Car Insurance Claim Prediction ML

Business Understanding

The task at hand consists in building a classifier for a car insurance company that predicts if a client will claim insurance or not, with the end goal being to develop an ML model that uses customer details as input and outputs binary predictions of whether customers will make insurance claims or not.

The data provided in the dataset_prepared.csv file consists of 1000 records of customer information from the car insurance company. The data set includes the following relevant attributes: gender, age, race, driving experience, education, income, credit score, vehicle details, marital status, number of children, country, post code, annual mileage, vehicle type, speeding violations, driving under influence, and past accidents. The target variable is HAS_CLAIMED_INSURANCE which indicates if a customer has claimed insurance or not.

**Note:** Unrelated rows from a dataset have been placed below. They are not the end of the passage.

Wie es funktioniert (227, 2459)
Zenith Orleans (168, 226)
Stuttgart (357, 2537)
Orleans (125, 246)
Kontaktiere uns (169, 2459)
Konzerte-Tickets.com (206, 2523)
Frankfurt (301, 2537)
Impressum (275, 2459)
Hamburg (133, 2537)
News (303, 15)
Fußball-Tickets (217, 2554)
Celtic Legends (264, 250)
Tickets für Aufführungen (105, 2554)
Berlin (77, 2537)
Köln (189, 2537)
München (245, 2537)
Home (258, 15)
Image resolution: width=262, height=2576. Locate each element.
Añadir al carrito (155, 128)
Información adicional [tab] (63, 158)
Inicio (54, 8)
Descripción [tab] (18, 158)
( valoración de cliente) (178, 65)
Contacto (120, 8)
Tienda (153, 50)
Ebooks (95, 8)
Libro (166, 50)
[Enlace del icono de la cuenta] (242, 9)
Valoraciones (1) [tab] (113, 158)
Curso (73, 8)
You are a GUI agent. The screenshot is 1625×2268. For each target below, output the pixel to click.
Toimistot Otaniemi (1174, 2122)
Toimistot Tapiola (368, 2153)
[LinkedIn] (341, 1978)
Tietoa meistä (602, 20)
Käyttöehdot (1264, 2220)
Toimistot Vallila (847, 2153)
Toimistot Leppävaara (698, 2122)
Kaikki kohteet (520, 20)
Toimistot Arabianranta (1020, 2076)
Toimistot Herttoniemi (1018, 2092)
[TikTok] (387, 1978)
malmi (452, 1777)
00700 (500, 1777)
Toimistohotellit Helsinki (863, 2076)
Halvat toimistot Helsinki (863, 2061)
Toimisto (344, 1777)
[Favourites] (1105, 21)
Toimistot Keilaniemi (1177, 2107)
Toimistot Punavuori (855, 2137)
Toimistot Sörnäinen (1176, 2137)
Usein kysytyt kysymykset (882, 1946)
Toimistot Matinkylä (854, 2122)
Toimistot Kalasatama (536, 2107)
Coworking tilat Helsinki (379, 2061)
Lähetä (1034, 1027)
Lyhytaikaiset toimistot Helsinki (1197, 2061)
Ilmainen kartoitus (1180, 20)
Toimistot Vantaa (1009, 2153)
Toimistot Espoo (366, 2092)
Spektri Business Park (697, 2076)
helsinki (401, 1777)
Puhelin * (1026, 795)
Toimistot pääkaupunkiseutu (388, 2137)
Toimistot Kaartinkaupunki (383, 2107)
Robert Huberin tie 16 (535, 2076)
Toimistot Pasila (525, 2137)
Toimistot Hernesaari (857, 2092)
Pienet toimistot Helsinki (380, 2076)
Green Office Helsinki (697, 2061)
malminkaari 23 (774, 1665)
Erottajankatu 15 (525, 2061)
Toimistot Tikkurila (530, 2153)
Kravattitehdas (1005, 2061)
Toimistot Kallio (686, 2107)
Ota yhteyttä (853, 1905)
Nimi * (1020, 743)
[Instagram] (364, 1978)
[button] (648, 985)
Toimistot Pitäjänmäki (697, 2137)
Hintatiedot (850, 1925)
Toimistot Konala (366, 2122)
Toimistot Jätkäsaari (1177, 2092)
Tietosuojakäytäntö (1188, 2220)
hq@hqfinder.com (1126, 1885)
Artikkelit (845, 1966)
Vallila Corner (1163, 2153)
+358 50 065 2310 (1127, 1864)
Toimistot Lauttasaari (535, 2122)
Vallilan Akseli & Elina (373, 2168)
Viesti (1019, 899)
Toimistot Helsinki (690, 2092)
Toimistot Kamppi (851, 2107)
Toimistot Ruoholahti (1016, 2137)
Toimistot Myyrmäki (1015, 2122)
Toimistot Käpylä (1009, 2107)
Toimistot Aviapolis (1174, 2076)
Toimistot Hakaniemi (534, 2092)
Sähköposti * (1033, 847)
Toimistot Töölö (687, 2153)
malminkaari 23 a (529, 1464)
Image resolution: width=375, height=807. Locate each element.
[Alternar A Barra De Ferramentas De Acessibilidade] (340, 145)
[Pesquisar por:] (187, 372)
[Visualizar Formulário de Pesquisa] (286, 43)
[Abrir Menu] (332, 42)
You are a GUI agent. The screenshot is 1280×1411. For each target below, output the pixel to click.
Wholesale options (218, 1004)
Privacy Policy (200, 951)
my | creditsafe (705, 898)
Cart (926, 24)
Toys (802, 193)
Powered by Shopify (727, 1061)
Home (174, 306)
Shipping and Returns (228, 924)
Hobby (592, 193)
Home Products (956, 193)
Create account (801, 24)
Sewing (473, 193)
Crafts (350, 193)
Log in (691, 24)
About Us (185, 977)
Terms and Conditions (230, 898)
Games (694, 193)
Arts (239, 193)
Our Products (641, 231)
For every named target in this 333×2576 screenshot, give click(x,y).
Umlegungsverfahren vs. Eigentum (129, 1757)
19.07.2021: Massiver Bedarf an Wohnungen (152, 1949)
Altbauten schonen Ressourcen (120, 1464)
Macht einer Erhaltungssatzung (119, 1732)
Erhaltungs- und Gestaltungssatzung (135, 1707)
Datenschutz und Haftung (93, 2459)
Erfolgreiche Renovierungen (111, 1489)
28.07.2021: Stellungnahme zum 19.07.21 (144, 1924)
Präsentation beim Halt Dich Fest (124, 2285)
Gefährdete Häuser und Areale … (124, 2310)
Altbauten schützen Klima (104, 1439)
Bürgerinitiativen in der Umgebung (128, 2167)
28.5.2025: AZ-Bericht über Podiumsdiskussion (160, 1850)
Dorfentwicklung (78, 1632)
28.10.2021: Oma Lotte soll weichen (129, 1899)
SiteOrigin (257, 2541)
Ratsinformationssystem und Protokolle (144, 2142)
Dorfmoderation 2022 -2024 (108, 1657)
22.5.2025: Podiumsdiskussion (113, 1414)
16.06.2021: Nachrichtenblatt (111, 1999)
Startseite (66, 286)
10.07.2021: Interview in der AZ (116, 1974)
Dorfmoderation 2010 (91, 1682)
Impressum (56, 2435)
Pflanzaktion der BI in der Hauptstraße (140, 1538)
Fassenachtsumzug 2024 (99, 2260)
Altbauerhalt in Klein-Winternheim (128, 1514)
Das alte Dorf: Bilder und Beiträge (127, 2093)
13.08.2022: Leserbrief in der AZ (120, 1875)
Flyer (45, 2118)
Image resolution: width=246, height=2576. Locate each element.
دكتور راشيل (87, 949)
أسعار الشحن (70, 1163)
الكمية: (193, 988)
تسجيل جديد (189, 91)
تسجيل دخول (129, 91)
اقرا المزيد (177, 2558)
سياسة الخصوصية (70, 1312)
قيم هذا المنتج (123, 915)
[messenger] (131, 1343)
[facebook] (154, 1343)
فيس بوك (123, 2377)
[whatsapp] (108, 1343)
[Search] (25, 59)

The finished system will require a classifier model capable of predicting whether or not a customer will claim insurance based on the attributes listed above. The system will take into consideration customer details (input) and will produce a binary prediction (output) of “claim” (1) or “no claim” (0).

This task suits the requirements of a Data Mining Approach due to: its large dataset which provides a substantial amount of data to extract patterns and insights; its complex relationships in insurance claiming decisions which tend to depend of factors such as customer demographics, driving history, and policy details, which are analysed through data mining techniques, thus finding patterns that are hard to find and discern manually; its classification problem since predicting whether or not a customer will claim insure is a classification problem, and a common application of data mining techniques; and its decision support to develop an accurate classifier which will help the car insurance company to assess risks, optimize premiums, and make informed decisions based on customer data.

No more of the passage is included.